### [Pixel coordinate grounding data]
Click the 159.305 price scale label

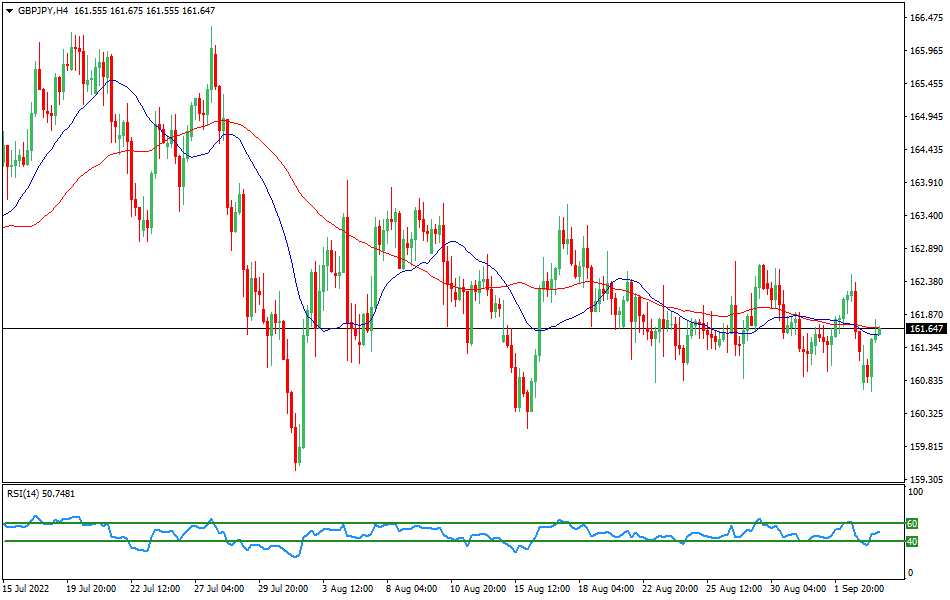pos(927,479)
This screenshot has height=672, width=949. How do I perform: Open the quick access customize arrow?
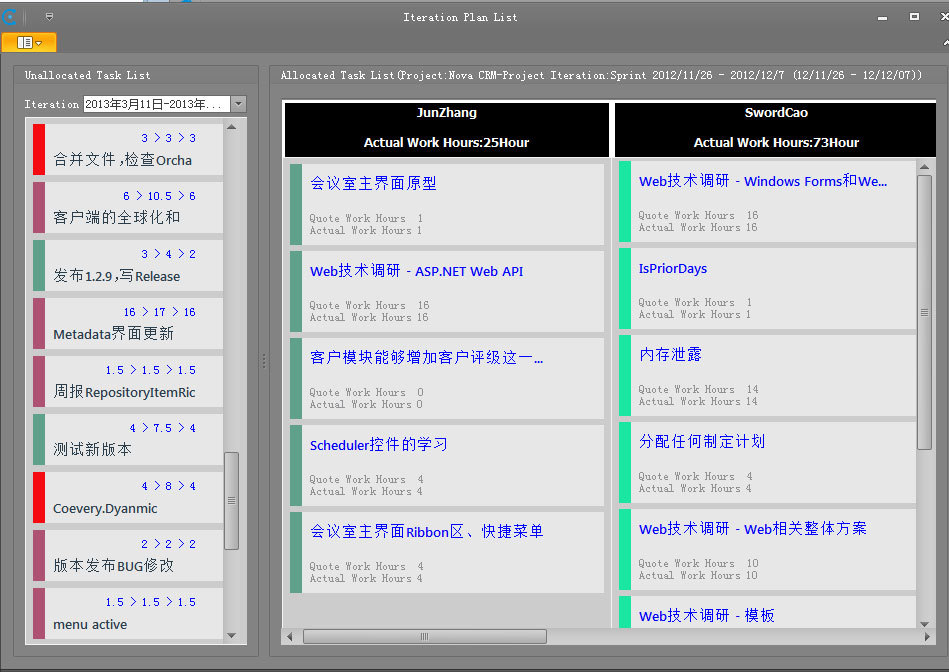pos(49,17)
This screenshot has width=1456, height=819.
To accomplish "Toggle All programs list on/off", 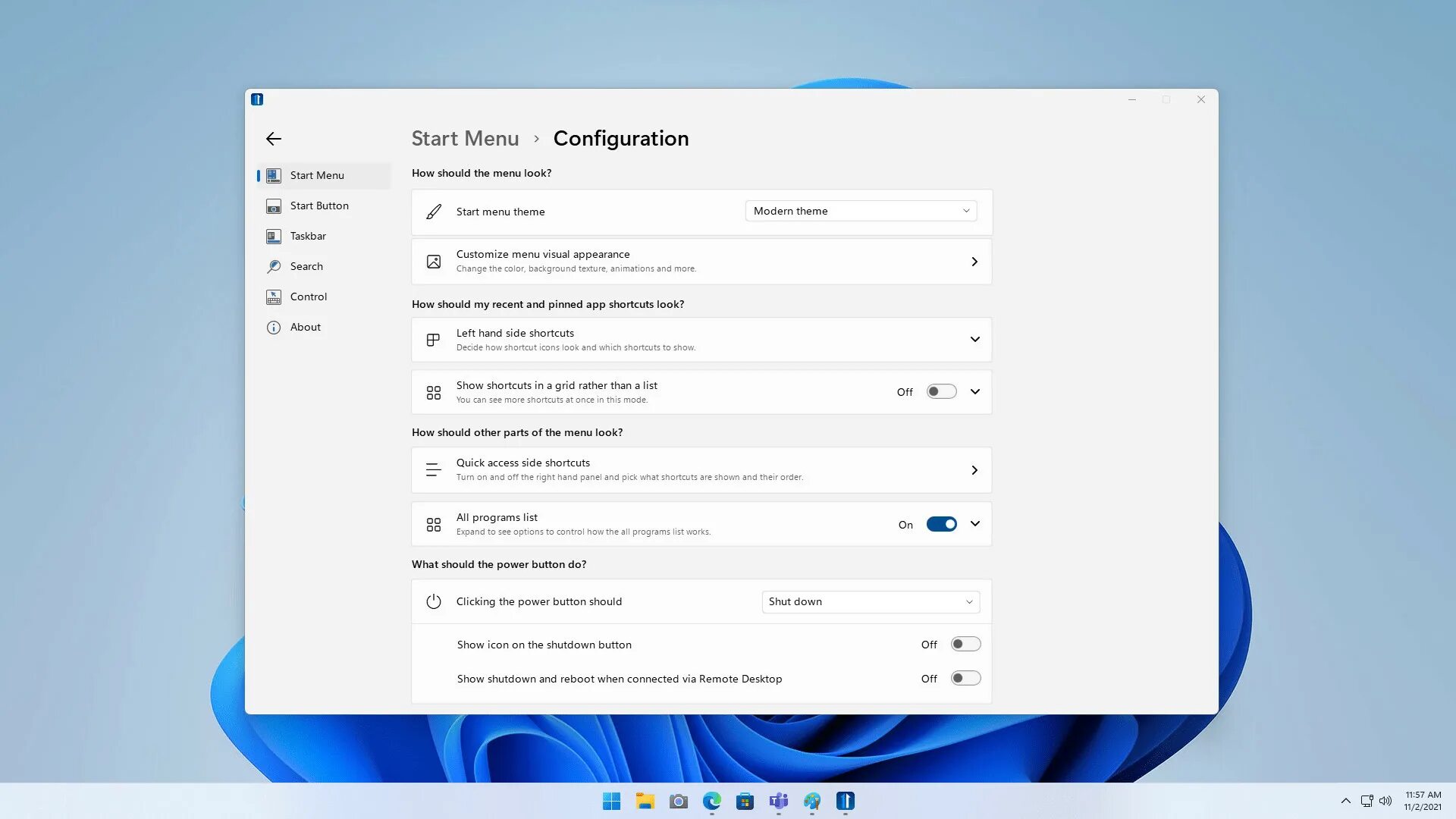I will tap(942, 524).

### [Prompt]
Treating the line with "This screenshot has width=1456, height=819." as the last line to include, retype the records exactly from their first line, excluding pictures.

### [Solution below]
Click the 159.305 price scale label

pos(927,479)
This screenshot has height=672, width=949. How do I perform: Open the quick access customize arrow?
pos(49,17)
This screenshot has width=1456, height=819.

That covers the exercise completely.